— start of DATASET ROWS —
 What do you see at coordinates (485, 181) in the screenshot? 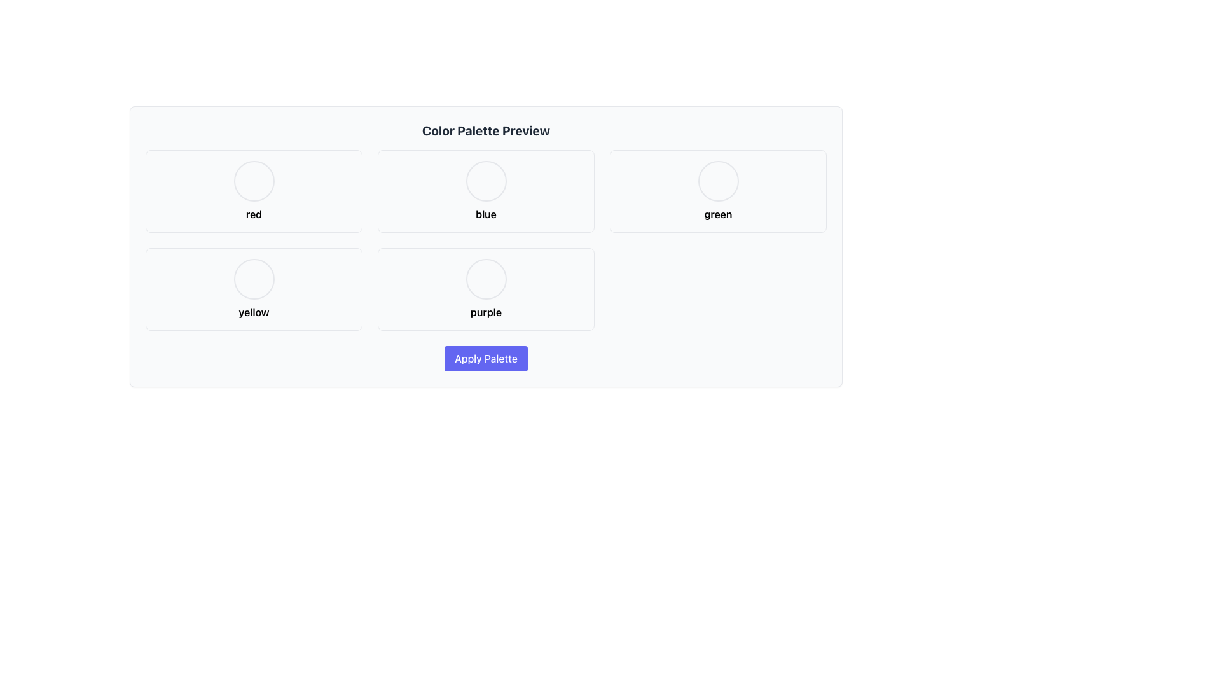
I see `the circular graphical element with a blue background, located in the center of the 'blue' card in the 'Color Palette Preview' grid` at bounding box center [485, 181].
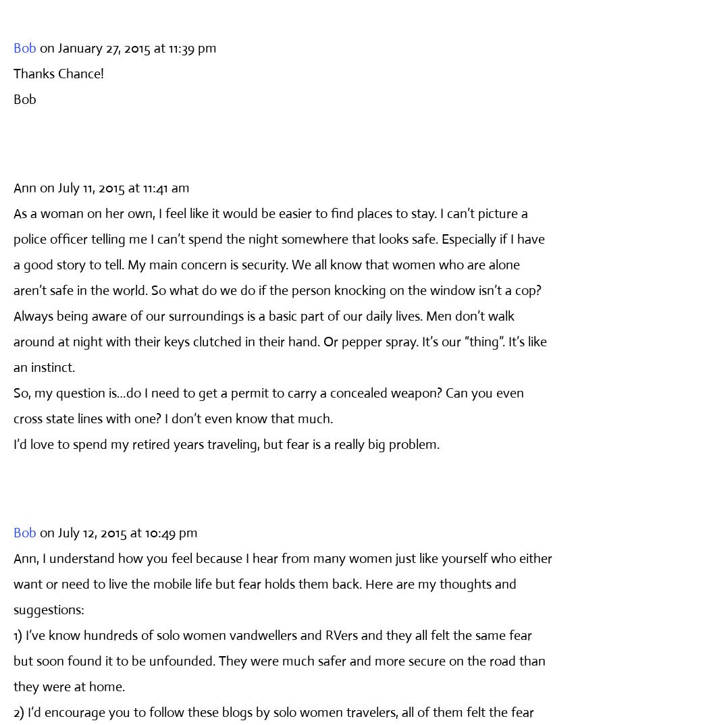 The height and width of the screenshot is (725, 709). What do you see at coordinates (59, 72) in the screenshot?
I see `'Thanks Chance!'` at bounding box center [59, 72].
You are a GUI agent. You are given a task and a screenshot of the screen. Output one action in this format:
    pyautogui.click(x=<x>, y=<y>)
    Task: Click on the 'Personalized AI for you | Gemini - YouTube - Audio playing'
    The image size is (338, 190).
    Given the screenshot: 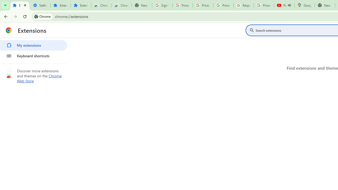 What is the action you would take?
    pyautogui.click(x=284, y=5)
    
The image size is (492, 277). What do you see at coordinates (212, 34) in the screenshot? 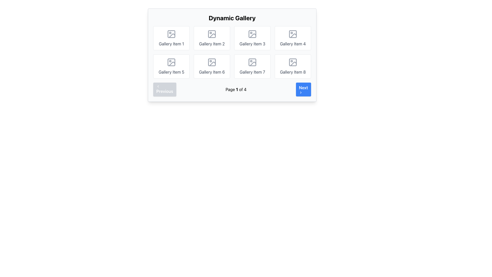
I see `the icon placeholder for the image representation in the 'Gallery Item 2' located in the second column of the gallery grid on the first row` at bounding box center [212, 34].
— end of DATASET ROWS —
_WHAT IS REQUIRED_
Rewrite everything from the line that contains "The image size is (492, 277)." down to the end of the records as a JSON list of strings, one string per line. Leave the pictures out.

_ANSWER FOR THIS EXERCISE_
[
  "The image size is (492, 277). What do you see at coordinates (212, 34) in the screenshot? ",
  "I see `the icon placeholder for the image representation in the 'Gallery Item 2' located in the second column of the gallery grid on the first row` at bounding box center [212, 34]."
]